**What is required:**
Return each line of the data below unchanged, from the first line to the last.
======== Input data ========
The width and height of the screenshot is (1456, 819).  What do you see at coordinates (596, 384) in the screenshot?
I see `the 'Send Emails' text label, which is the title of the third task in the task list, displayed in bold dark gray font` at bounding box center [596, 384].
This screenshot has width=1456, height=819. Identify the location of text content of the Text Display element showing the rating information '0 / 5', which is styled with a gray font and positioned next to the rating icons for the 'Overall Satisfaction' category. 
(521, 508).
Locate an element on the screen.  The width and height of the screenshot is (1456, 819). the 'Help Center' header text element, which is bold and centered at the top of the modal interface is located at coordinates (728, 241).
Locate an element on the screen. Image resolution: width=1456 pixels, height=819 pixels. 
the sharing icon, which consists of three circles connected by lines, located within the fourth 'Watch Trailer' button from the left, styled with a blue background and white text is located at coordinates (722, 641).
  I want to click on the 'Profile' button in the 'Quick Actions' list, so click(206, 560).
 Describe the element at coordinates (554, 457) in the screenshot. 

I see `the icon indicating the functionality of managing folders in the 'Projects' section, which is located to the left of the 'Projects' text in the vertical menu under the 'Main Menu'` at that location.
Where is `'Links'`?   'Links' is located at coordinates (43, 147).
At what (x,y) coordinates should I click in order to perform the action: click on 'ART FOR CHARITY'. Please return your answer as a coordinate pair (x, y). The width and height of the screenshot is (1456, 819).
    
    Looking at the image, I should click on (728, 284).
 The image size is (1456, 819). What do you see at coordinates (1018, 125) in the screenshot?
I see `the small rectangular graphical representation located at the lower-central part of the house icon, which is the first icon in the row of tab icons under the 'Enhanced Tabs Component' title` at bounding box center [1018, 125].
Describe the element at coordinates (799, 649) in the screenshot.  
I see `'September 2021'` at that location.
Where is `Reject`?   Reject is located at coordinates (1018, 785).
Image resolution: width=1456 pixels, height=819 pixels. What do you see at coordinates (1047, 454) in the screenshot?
========
**Solution:**
The width and height of the screenshot is (1456, 819).  What do you see at coordinates (596, 384) in the screenshot?
I see `the 'Send Emails' text label, which is the title of the third task in the task list, displayed in bold dark gray font` at bounding box center [596, 384].
This screenshot has width=1456, height=819. Identify the location of text content of the Text Display element showing the rating information '0 / 5', which is styled with a gray font and positioned next to the rating icons for the 'Overall Satisfaction' category. 
(521, 508).
Locate an element on the screen.  The width and height of the screenshot is (1456, 819). the 'Help Center' header text element, which is bold and centered at the top of the modal interface is located at coordinates (728, 241).
Locate an element on the screen. Image resolution: width=1456 pixels, height=819 pixels. 
the sharing icon, which consists of three circles connected by lines, located within the fourth 'Watch Trailer' button from the left, styled with a blue background and white text is located at coordinates (722, 641).
  I want to click on the 'Profile' button in the 'Quick Actions' list, so click(206, 560).
 Describe the element at coordinates (554, 457) in the screenshot. 

I see `the icon indicating the functionality of managing folders in the 'Projects' section, which is located to the left of the 'Projects' text in the vertical menu under the 'Main Menu'` at that location.
Where is `'Links'`?   'Links' is located at coordinates (43, 147).
At what (x,y) coordinates should I click in order to perform the action: click on 'ART FOR CHARITY'. Please return your answer as a coordinate pair (x, y). The width and height of the screenshot is (1456, 819).
    
    Looking at the image, I should click on (728, 284).
 The image size is (1456, 819). What do you see at coordinates (1018, 125) in the screenshot?
I see `the small rectangular graphical representation located at the lower-central part of the house icon, which is the first icon in the row of tab icons under the 'Enhanced Tabs Component' title` at bounding box center [1018, 125].
Describe the element at coordinates (799, 649) in the screenshot.  
I see `'September 2021'` at that location.
Where is `Reject`?   Reject is located at coordinates (1018, 785).
Image resolution: width=1456 pixels, height=819 pixels. What do you see at coordinates (1047, 454) in the screenshot?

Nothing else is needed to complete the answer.